I have refined my worksheet, added the input of the end position to calculate the time of constant velocity in the center of the segment and as you can see, all the values calculated fit more than perfect compared to those in your screenshot.
So the equation for J1 you had in mind has to be multiplied by (1 - percentage / 200)^(-2) to get the correct results.
Werner,
Sorry, wasn't ignoring you! Tied up the past couple days on other issues. That looks spot on. I actually had some free-time to spend on my worksheet today and came up with similar results, which gives me a bit of a confidence booster.
Would you be able to post your modified worksheet?
Thanks for the help.
Kris
Would you be able to post your modified worksheet?
Sure - here you are.
Sorry, I forgot to convert in Prime format. I don't know if you have MC 15 installed.
Find it attached.
BTW, you can use units in the sheet without any change. Mathcad changes units in the result, e.g to m/s and you have to redo it manually. Especially the graphs would need some work (multiplying the ordinate function and the limit by 1000).
I just see that the converted Prime version seems not to work. The symbolic solve finds no solution. Thats strange as both MC15 and Prime2 use the same (third party) symbol engine. Hope its of help nevertheless.
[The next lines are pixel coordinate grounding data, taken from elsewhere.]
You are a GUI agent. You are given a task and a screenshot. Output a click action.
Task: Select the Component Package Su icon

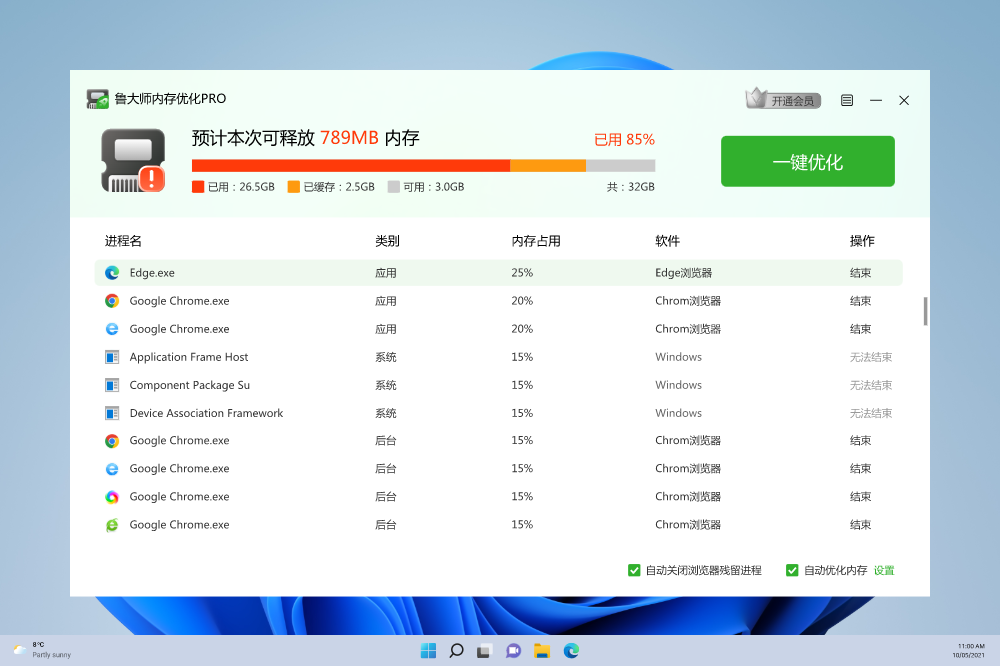point(112,385)
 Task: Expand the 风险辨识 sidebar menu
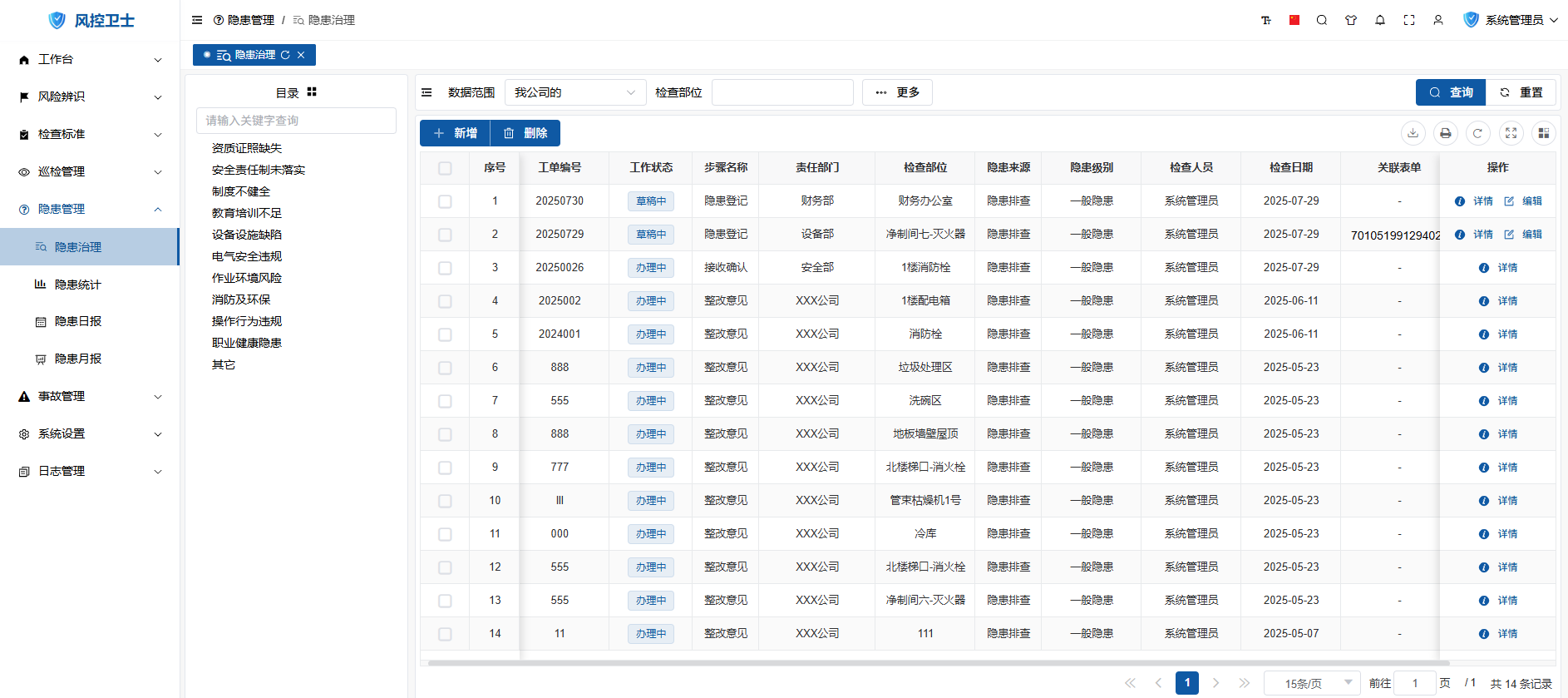tap(90, 97)
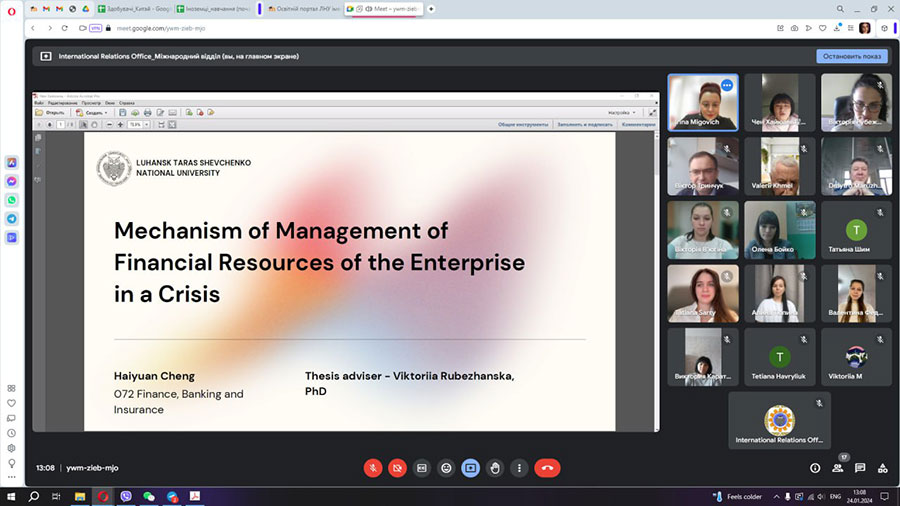Open Windows taskbar search
This screenshot has height=506, width=900.
click(33, 496)
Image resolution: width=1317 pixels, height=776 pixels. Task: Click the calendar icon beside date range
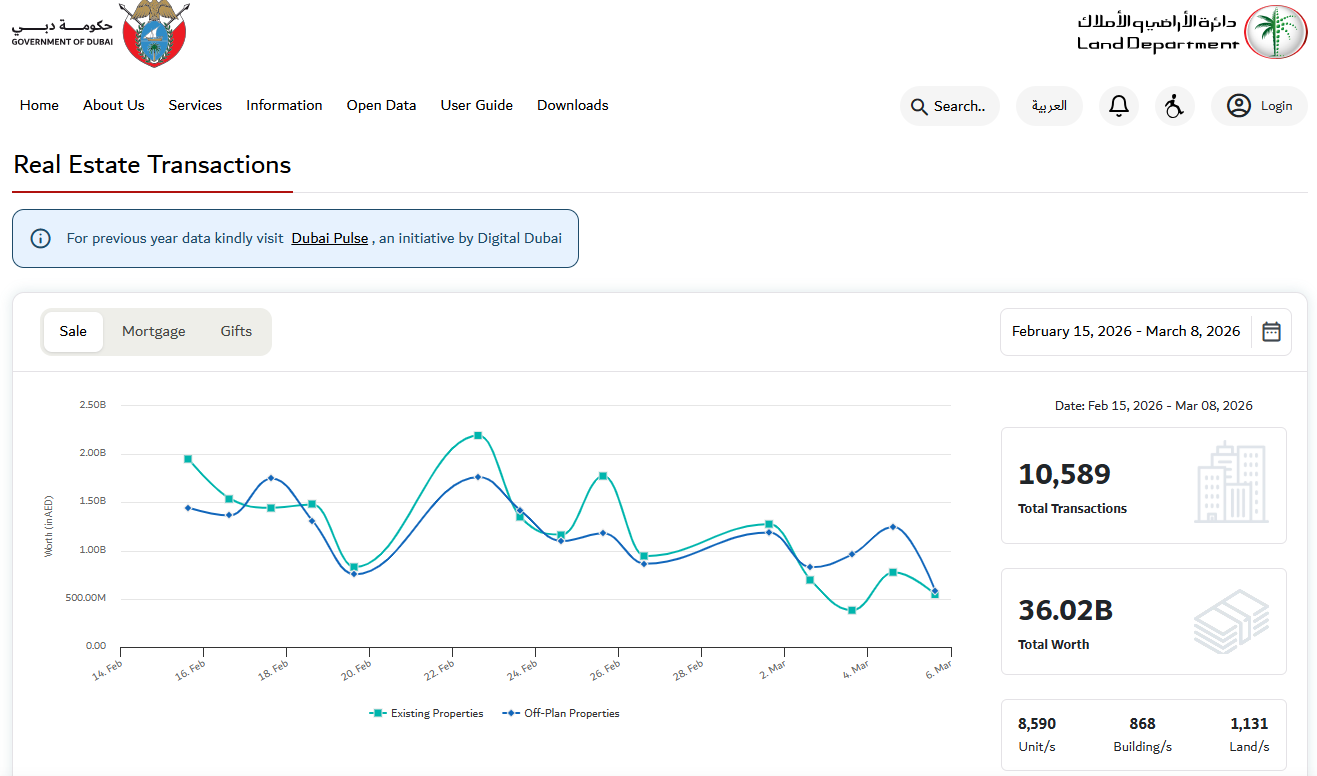coord(1271,332)
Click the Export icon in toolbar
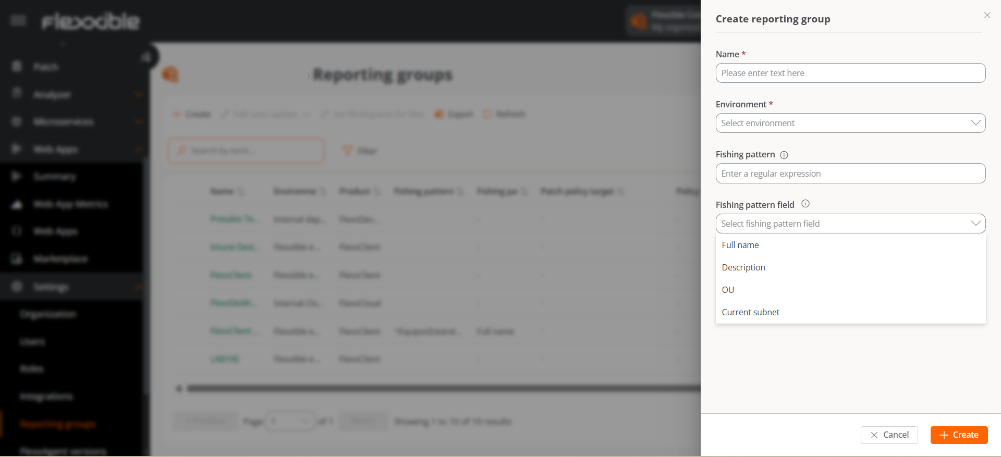Screen dimensions: 1001x457 [x=439, y=114]
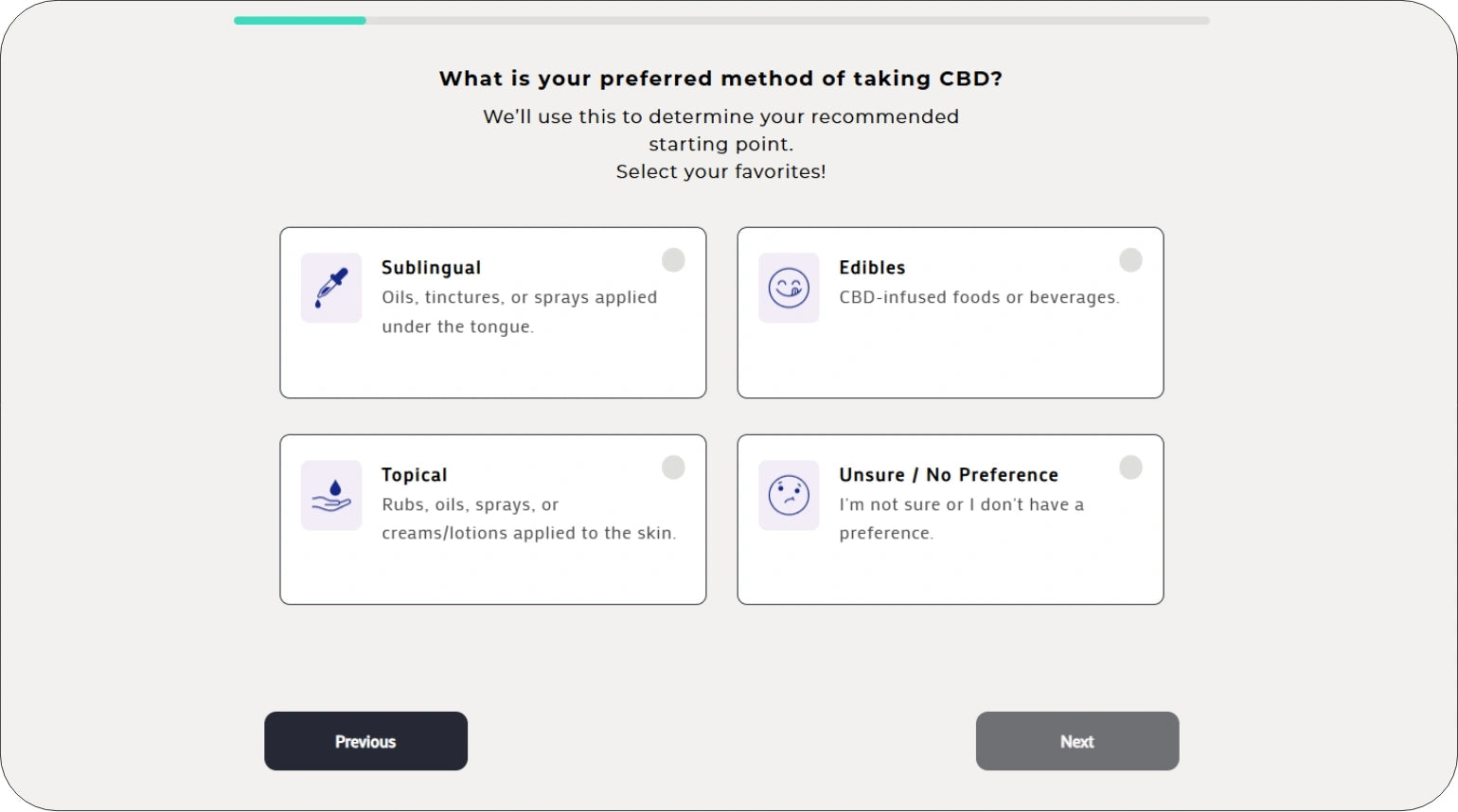Click the 'Oils, tinctures, or sprays' description

519,311
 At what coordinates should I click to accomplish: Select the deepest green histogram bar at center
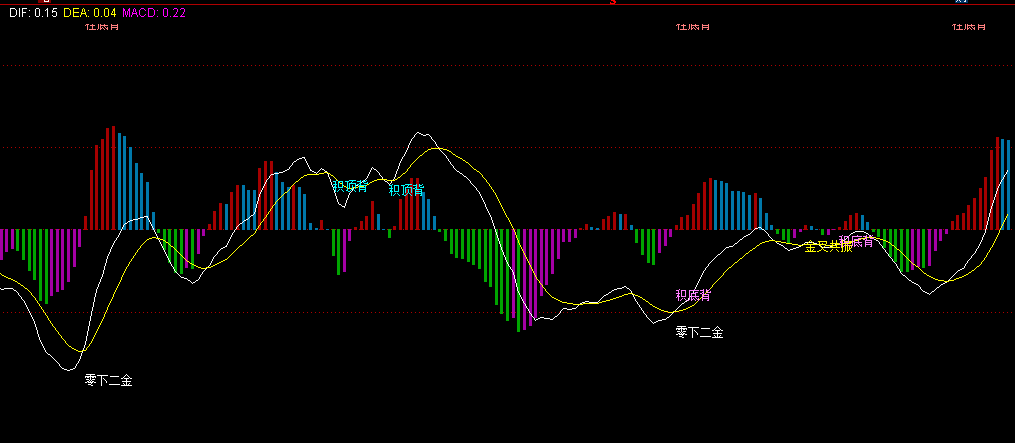(518, 279)
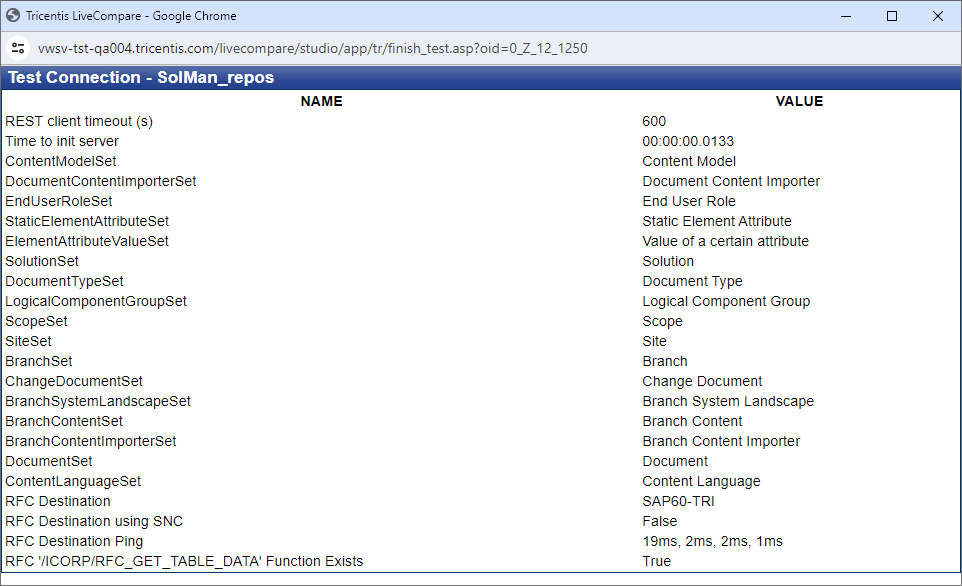Image resolution: width=962 pixels, height=586 pixels.
Task: Select the SolutionSet row
Action: pyautogui.click(x=41, y=261)
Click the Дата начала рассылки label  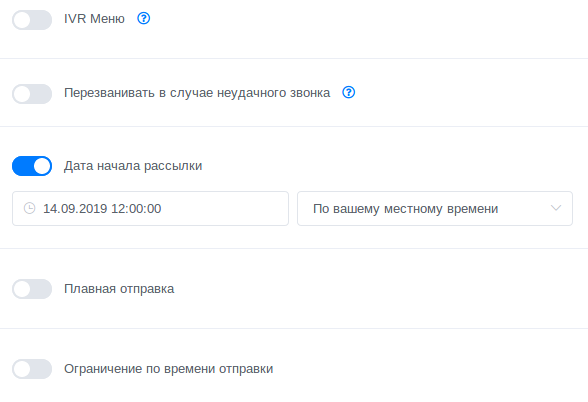133,166
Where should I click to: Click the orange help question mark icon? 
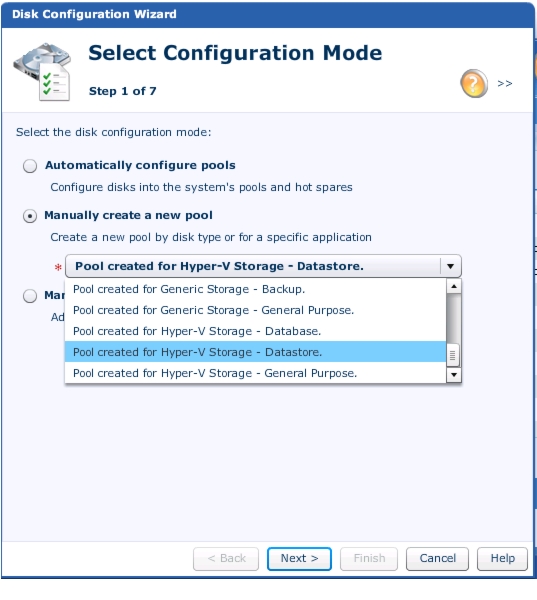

I include a pdf print of the MC15 version so you see how it's supposed to look.
Correction: I have rewritten one of the expressions and now it seems to work in Prime, too.
That expression was inserted by the converter as a picture, not an expression. Strange. I have rewritten that expression in MC15, too, and it went from all red to black. It was the expression just before the solve
Increasing nr_of_points to 300 or more gets you a "real" square wave for the jerk graph, but the position graph will then take quite some time to calculate.
I justed noticed: Prime files really pack small when zipped!